33 632 Wijziging van de Wet op het financieel toezicht en enige andere wetten (Wijzigingswet financiële markten 2014)

G VERSLAG VAN EEN NADER SCHRIFTELIJK OVERLEG

Vastgesteld 2 juni 2017

De leden van de vaste commissie voor Financiën1 hebben kennisgenomen van de brief van de Minister van Financiën d.d. 31 maart 20172, in reactie op de brief van 2 maart 2017 over de evaluatie van de algemene zorgplicht van financiële dienstverleners. Naar aanleiding hiervan hebben zij de Minister op 21 april 2017 een aantal nadere vragen gesteld.

De Minister heeft op 29 mei 2017 gereageerd.

De commissie brengt bijgaand verslag uit van het gevoerde nader schriftelijk overleg.

De griffier van de vaste commissie voor Financiën, Van Dooren

BRIEF VAN DE VOORZITTER VAN DE VASTE COMMISSIE VOOR FINANCIËN

Aan de Minister van Financiën

Den Haag, 21 april 2017

De leden van de vaste commissie voor Financiën hebben met belangstelling kennisgenomen van uw brief van 31 maart 20173, in reactie op de brief van 2 maart 2017 over de evaluatie van de algemene zorgplicht van financiële dienstverleners. Naar aanleiding van deze brief zouden de leden van de fracties van D66 en de van de PvdA u graag een aantal nadere vragen voorleggen.

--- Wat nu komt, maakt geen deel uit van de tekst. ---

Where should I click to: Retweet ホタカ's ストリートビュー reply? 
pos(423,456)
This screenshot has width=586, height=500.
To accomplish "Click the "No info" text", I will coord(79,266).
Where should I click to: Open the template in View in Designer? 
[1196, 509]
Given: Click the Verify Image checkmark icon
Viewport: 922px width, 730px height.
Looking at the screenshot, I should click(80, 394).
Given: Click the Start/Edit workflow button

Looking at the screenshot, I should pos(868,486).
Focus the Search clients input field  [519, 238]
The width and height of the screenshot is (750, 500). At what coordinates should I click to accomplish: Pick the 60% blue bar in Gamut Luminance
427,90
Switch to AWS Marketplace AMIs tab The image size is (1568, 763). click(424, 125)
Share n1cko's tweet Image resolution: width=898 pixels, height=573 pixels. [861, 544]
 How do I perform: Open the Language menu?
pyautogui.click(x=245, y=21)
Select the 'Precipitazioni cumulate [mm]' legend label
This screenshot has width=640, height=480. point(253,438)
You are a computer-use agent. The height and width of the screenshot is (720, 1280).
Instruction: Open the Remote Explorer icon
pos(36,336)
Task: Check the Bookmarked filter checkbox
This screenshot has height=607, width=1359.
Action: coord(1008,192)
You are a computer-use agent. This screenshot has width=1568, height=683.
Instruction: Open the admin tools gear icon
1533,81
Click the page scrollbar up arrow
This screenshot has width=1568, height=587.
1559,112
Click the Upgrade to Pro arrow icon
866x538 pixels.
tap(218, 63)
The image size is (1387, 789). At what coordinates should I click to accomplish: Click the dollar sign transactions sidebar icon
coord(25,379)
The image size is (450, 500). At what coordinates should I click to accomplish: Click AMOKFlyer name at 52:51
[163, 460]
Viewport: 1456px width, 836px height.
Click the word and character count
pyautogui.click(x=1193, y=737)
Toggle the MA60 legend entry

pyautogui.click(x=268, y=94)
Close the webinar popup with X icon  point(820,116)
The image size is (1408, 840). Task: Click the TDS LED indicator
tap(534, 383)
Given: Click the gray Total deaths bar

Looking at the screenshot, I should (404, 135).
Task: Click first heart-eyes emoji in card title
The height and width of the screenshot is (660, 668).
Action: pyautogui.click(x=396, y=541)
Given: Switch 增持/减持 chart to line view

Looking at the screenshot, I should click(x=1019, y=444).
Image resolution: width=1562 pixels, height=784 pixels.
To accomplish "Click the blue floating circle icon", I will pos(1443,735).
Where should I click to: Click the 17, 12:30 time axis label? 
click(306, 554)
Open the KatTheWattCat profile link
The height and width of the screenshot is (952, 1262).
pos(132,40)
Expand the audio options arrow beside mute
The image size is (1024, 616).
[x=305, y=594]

De leden van de fracties van D66 en de PvdA hebben kennisgenomen van uw beantwoording van de vragen naar aanleiding van de evaluatie van de algemene zorgplicht van financiële dienstverleners conform artikel 4:24a van de Wet op het financiële toezicht (Wft). Deze leden constateren dat genoemde algemene zorgplicht per 1 januari 2014 van kracht is en dat op grond van het gewijzigd amendement van de leden Aukje de Vries en Koolmees4 binnen drie jaren na inwerkingtreding de doeltreffendheid en effecten van de algemene zorgplicht in de praktijk dienen te worden geëvalueerd. Uit uw antwoord begrijpen deze leden dat er sprake is van een afzonderlijke rapportage in het kader van de genoemde evaluatie. Graag ontvangen zij een afschrift van deze rapportage alsmede van de eventuele bijbehorende bijlagen.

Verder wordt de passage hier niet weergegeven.